## Your objective:
If an entry holds a picture, drop the picture but restate the entry word for word.

## Given data:
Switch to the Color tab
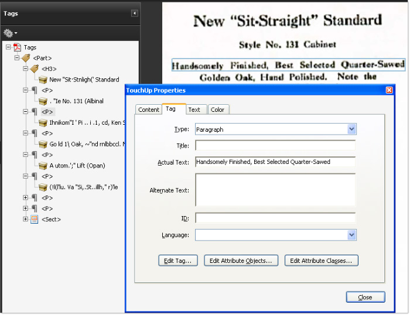 (217, 109)
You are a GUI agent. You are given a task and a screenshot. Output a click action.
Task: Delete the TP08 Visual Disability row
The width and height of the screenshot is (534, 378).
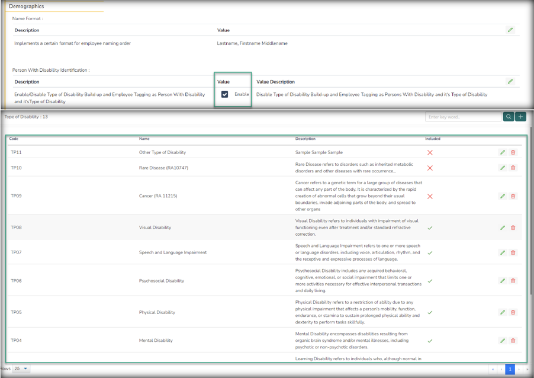click(513, 228)
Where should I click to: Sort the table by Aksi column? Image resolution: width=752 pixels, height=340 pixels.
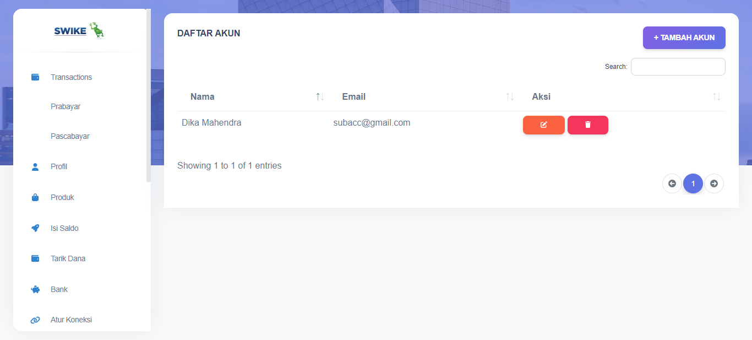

## Finished task:
Switch to the Color tab
 (217, 109)
You are a GUI agent. You are given a task and a screenshot. Output a click action.
Task: Delete the TP08 Visual Disability row
The width and height of the screenshot is (534, 378).
click(513, 228)
Where should I click to: Sort the table by Aksi column? Image resolution: width=752 pixels, height=340 pixels.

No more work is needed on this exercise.